• **TASK GOAL**: Filter the records down to the lines that hold the word "will", and copy each of those lines.

• **SUPPLIED DATA**:
---------------
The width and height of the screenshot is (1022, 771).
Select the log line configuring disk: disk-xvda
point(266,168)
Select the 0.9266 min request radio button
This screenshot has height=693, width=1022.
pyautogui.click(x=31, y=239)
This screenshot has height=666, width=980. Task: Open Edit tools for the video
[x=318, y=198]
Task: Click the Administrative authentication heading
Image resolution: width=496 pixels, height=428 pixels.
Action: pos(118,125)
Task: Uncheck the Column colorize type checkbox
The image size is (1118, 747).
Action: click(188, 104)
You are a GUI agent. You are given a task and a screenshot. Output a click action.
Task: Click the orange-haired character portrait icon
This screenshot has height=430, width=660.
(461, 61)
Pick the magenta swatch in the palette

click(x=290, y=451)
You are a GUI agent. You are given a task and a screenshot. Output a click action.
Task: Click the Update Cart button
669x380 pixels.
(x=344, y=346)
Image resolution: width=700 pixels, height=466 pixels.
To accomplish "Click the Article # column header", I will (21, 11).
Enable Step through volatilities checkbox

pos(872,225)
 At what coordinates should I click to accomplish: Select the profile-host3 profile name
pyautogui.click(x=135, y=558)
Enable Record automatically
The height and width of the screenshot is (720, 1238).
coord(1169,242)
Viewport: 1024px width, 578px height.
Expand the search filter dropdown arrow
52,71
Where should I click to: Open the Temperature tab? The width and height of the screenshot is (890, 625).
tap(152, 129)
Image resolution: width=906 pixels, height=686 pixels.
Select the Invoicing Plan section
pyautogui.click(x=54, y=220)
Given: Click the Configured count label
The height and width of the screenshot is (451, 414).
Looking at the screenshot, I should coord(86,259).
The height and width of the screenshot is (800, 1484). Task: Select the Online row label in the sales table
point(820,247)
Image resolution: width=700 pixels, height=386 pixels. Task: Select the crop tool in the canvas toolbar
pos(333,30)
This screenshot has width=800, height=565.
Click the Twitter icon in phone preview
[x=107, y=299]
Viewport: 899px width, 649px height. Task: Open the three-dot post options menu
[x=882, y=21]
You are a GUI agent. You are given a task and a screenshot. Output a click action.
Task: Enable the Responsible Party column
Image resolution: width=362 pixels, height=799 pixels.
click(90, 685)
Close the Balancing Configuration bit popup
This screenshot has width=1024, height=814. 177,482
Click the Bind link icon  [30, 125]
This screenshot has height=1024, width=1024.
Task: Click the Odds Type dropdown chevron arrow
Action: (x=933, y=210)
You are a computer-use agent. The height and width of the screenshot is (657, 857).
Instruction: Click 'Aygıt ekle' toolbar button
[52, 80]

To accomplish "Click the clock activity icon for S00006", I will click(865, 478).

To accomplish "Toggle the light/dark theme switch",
---------------
• **WRITTEN SOLUTION**:
To accomplish "Click the Article # column header", I will (21, 11).
To accomplish "Click the clock activity icon for S00006", I will click(865, 478).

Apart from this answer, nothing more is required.